Gustav Müller-Franzes; Sven Nebelung; Justus Schock; Christoph Haarburger; Firas Khader; Federico Pedersoli; Maximilian Schulze-Hagen; Christiane Kuhl; Daniel Truhn

doi:10.3390/diagnostics12020247

Reliability as a Precondition for Trust-Segmentation Reliability Analysis of Radiomic Features Improves Survival Prediction

Diagnostics (Basel). 2022 Jan 19;12(2):247. doi: 10.3390/diagnostics12020247.

Authors

Gustav Müller-Franzes¹, Sven Nebelung¹, Justus Schock², Christoph Haarburger³, Firas Khader¹, Federico Pedersoli¹, Maximilian Schulze-Hagen¹, Christiane Kuhl¹, Daniel Truhn¹

Affiliations

¹ Department of Diagnostic and Interventional Radiology, University Hospital Aachen, 52074 Aachen, Germany.
² Department of Diagnostic and Interventional Radiology, University Hospital Düsseldorf, 40225 Düsseldorf, Germany.
³ Department of Research and Development, CheckupPoint GmbH, 81669 Munich, Germany.

Abstract

Machine learning results based on radiomic analysis are often not transferrable. A potential reason for this is the variability of radiomic features due to varying human made segmentations. Therefore, the aim of this study was to provide comprehensive inter-reader reliability analysis of radiomic features in five clinical image datasets and to assess the association of inter-reader reliability and survival prediction. In this study, we analyzed 4598 tumor segmentations in both computed tomography and magnetic resonance imaging data. We used a neural network to generate 100 additional segmentation outlines for each tumor and performed a reliability analysis of radiomic features. To prove clinical utility, we predicted patient survival based on all features and on the most reliable features. Survival prediction models for both computed tomography and magnetic resonance imaging datasets demonstrated less statistical spread and superior survival prediction when based on the most reliable features.
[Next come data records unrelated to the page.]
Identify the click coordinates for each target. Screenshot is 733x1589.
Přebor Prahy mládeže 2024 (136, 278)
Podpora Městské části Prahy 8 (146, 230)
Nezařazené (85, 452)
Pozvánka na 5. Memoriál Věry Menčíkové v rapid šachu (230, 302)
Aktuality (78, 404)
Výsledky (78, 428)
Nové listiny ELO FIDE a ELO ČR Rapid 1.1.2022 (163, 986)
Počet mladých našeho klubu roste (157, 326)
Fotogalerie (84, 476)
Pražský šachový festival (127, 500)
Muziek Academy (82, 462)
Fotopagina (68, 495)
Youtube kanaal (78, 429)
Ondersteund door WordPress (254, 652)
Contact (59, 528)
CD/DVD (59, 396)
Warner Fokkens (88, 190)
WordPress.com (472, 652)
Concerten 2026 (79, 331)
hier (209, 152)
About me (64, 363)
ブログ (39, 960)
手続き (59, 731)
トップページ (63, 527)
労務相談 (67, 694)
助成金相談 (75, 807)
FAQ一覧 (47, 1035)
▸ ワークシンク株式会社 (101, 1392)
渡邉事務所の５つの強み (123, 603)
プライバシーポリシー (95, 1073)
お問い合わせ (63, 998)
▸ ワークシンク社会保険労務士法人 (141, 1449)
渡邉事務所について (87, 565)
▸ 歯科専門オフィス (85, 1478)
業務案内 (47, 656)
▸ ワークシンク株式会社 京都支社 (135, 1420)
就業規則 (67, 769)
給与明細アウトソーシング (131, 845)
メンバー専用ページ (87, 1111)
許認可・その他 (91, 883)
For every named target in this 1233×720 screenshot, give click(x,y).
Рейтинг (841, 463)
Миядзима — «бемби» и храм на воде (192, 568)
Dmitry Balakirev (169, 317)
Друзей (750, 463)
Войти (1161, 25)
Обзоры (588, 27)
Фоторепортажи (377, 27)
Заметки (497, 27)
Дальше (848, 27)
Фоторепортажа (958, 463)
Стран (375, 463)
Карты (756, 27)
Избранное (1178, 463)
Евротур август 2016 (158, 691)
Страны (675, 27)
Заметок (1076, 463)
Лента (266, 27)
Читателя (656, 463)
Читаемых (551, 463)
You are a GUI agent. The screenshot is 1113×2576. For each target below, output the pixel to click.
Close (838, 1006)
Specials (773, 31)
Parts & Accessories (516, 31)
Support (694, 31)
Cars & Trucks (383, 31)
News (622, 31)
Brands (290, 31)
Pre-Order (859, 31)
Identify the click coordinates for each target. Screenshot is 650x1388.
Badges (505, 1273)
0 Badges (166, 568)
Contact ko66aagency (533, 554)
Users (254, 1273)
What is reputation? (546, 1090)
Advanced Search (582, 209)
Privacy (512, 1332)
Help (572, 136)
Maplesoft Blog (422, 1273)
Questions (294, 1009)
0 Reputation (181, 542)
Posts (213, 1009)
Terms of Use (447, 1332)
Mean concordance indices were C_mean = 0.58 [most reliable] vs. C_mean = 0.56 [all] (p < 0.001, CT) and C_mean = 0.58 vs. C_mean = 0.57 (p = 0.23, MRI). Thus, preceding reliability analyses and selection of the most reliable radiomic features improves the underlying model's ability to predict patient survival across clinical imaging modalities and tumor entities.

Keywords: inter-rater reliability; neural network; overall survival; radiomic features; robustness; segmentation variability.